What an interesting experience. I'm revisiting material I taught an awful lot when I started out, about twenty plus years ago. It's on consumption and consumerism, for this class I'm giving to the effervescent Rice undergrads.
But now I have understanding about ecology, and I have greater understanding of philosophy. And some degree of comfort and certainty regarding that understanding.
So I'm in a position to evaluate and explore theories of consumerism a little better than I was a while back. Philosophy helps history!
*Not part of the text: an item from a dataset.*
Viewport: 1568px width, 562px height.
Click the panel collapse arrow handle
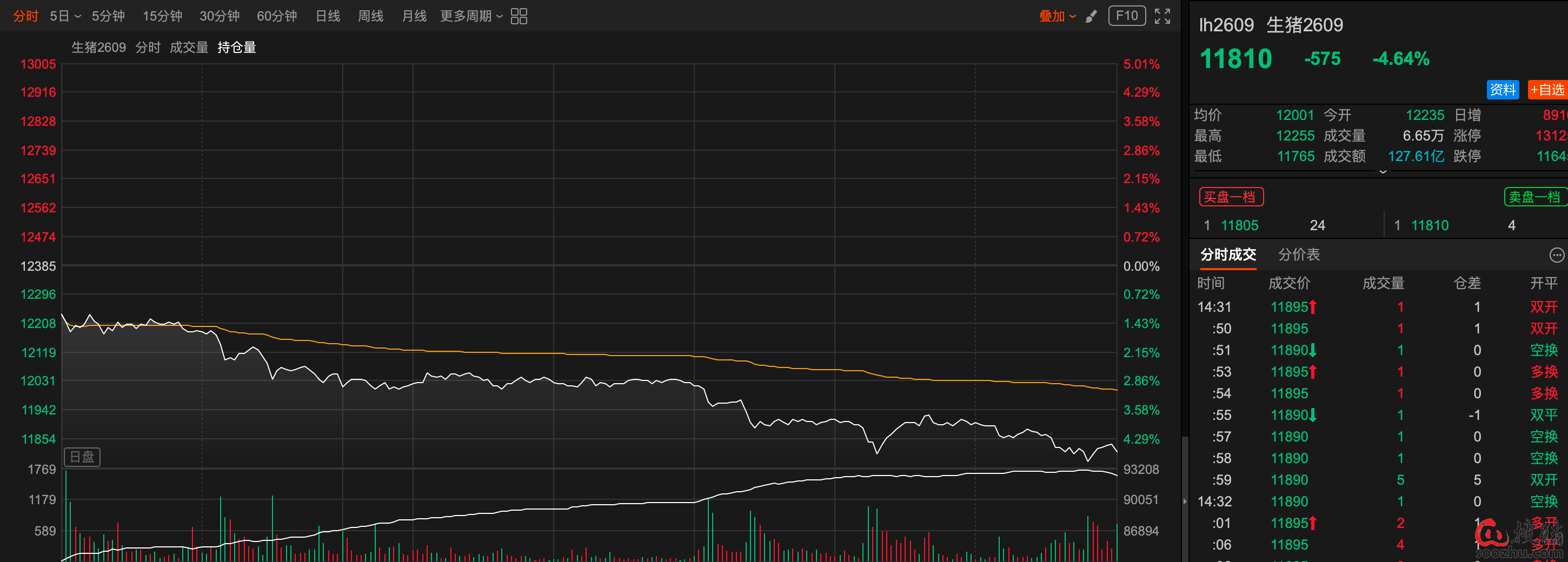1185,501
For a kickoff, let's just say that I'm opposed to the narrative about the origins of consumerism that present it as a fall from a graceful state of nature. This fall is usually associated with the reflexivity of consumerism, because as we know (haha) loops and recursion are evil and bad and the whole purpose of human society is to get rid of these evil hydra-headed loops.
If like me you believe that consumerism's form is loop-like because people are loop-like (because things are loop-like, in general!) then you won't be able to cleave to this origin myth.
Also out of the window goes Veblen's emulative theory of consumption. Emulation may or may not happen but consumption is more deeply performative than emulative, because it is loop-like.
(For now, figure out why. I don't have time to explain!)
It also means that Bourdieu's theory of Kantian versus non-Kantian consumption is incorrect. All consumption is Kantian (reflexive, looped).
It also means that Appadurai's theory of commodity phases is incorrect. Commodities do not pass decisively through phases of use, obsolete use and ironic non-use, or to use the demotic, from schlock to kitsch to camp. All use has an ironic, "camp" flavor to it. This is because of the irreducible yet undecidable gap between being and appearing. Said the OOO philosopher.
Gee I should write a book about consumerism.